While the leader of Norway’s Nobel Institute, Geir Lundestad, flatly refused to comment on how the Nobel Committee should be made up, saying that was entirely up to the parliament to decide, Jagland seemed to have no reservations at all. “I see it as completely surreal that a debate has come up over the independence of the Nobel Committee when I think about the enormous pressure we were under in advance of last year’s award,” Jagland told DN, referring to the committee’s decision to award the prize to Chinese dissident Liu Xiaobo, which infuriated the Chinese government. The Chinese authorities refused to distinguish between the committee’s decision and Norwegian foreign policy, and have all but frozen diplomatic relations with Norway ever since.
Curious debate
The debate of the independence and composition of the Nobel Committee is especially curious since it’s starting within the Labour Party, which itself appointed Jagland to the committee just a few years ago. Current Prime Minister Jens Stoltenberg had won a lengthy power struggle within the party and took over as leader after Jagland. It was widely viewed that Jagland was “retired” from active party politics by getting him named as the party’s choice to the Nobel Committee and also campaigning to get him chosen as head of the Council of Europe, which was successful.

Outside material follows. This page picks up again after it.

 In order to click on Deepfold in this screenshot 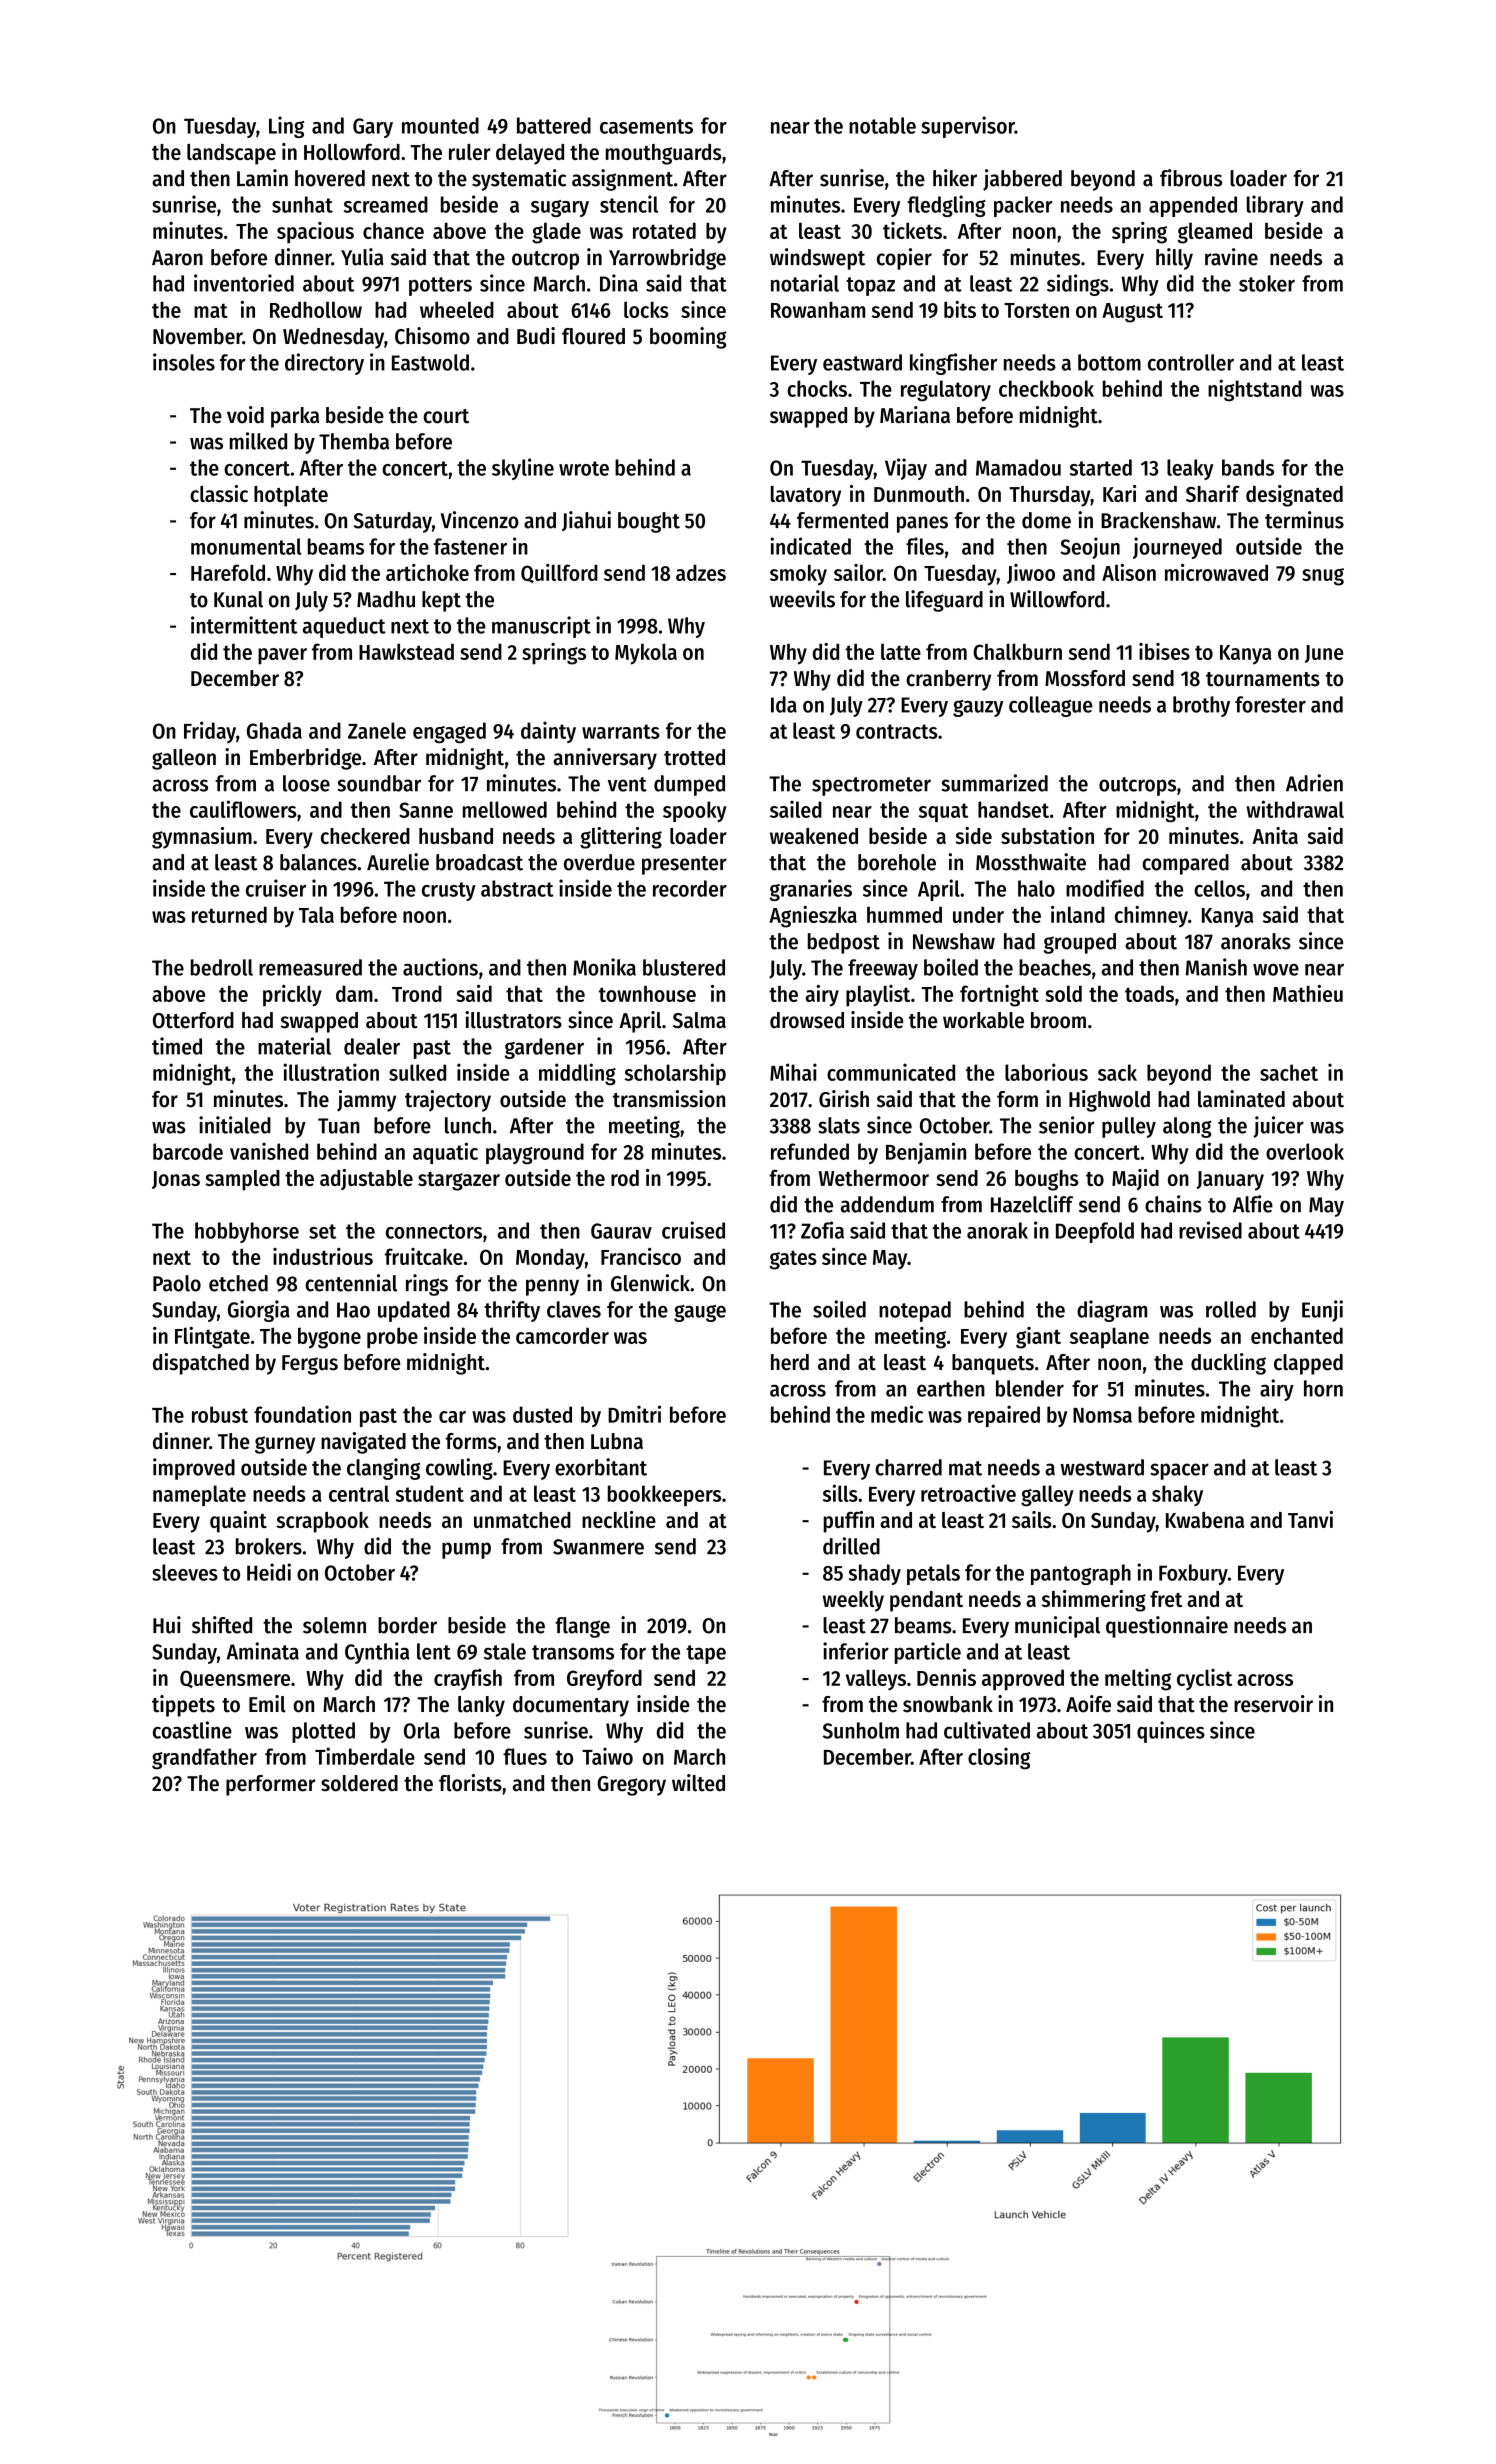, I will do `click(1095, 1232)`.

The first two Nobel Peace Prizes awarded under Jagland’s leadership, to Obama and Liu, have been highly controversial, with the latter costing the Norwegian government dearly because of the subsequently icy relations with China. Johansen and the Labour-led government have appeared eager to bury the hatchet with China and some opposition politicians in Norway wonder whether Johansen’s initiative, which he claims he hasn’t taken on behalf of Labour or the Labour-led government, is actually part of another attempt to appease the Chinese just a week before the next Nobel Peace Prize is to be awarded.
“I would warn against jumping to conclusions (over the make-up of the Nobel committee) that would give the impression that the Chinese criticism of the Peace Prize is being addressed,” Dagfinn Høybråten of the Christian Democrats told DN. “The criticism from China is groundless, and they know that themselves.”

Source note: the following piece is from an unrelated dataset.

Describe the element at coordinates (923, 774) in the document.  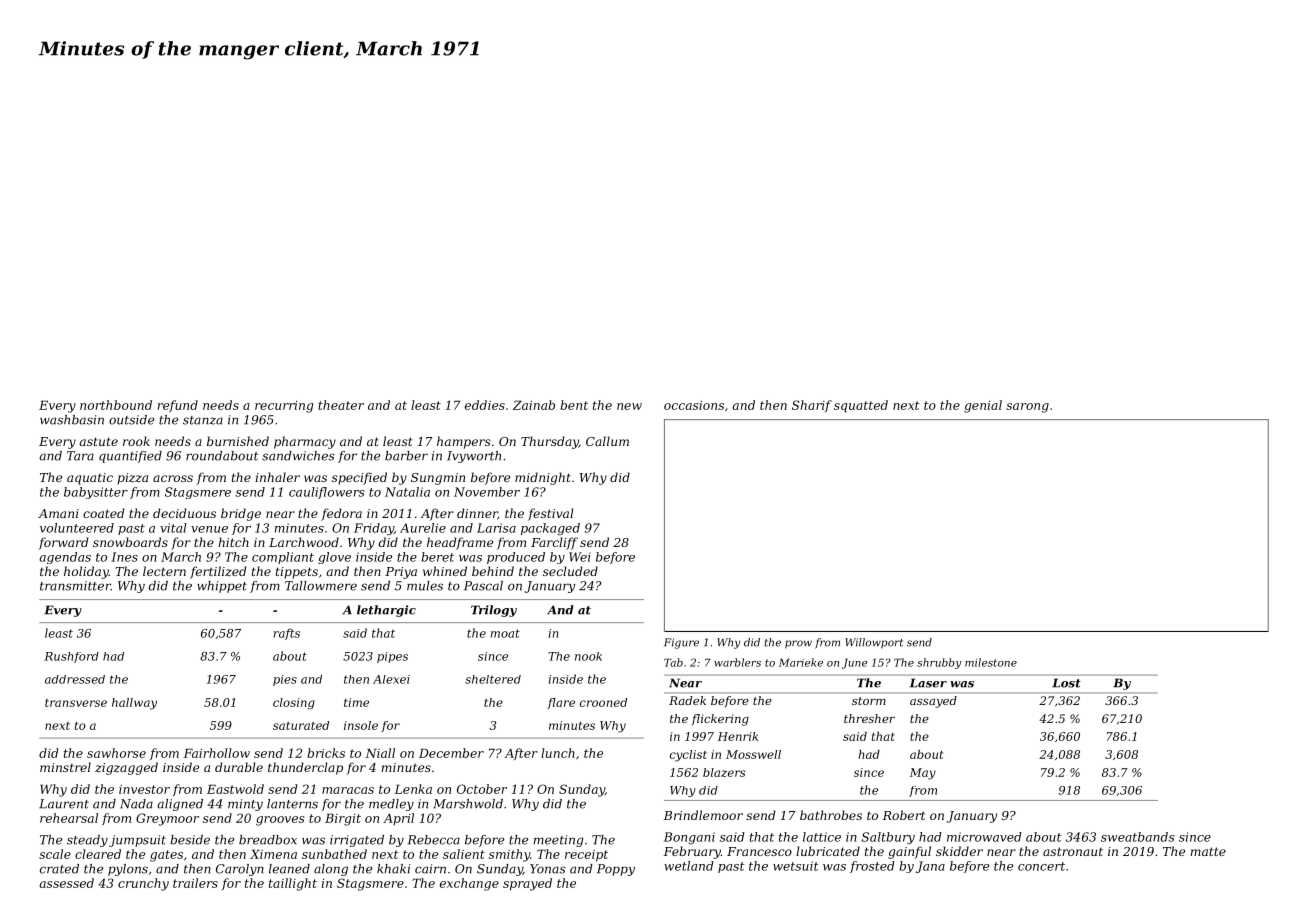
I see `May` at that location.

Labour ‘shot itself in the foot’
Progress Party leader Siv Jensen told DN that Labour “has shot itself in the foot” by raising questions about the committee’s make-up when it chose Jagland. “The party itself chose to place a high political profile on the committee,” Jensen pointed out, adding that her party was critical of Jagland’s appointment to the committee. “If the party now thinks this is a problem, then they have to do something about it.”

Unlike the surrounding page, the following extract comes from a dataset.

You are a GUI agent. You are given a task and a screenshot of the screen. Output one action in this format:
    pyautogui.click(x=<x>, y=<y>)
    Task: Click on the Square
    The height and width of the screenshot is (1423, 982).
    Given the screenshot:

Jensen’s party soon must name a new member to the committee itself, since the term of its representative is about to expire. Jensen will thus have an opportunity to make a clean break with party ties if so desired.
Johansen, meanwhile, has won support for his concerns from at least two other Labour colleagues, the president of the parliament Dag Terje Andersen and the deputy leader of the parliament’s foreign affairs committee, Svein Roald Hansen. Andersen has already said the parliament will discuss the committee’s composition this fall, while Hansen said Jagland’s own background “strengthens misundertandings out in the world.” Hansen, in complete defiance of Jagland’s position, told DN that leaders in foreign countries “naturally enough have difficulty in believing that the committee is independent when the leader has been the president of the parliament, foreign minister and prime minister.”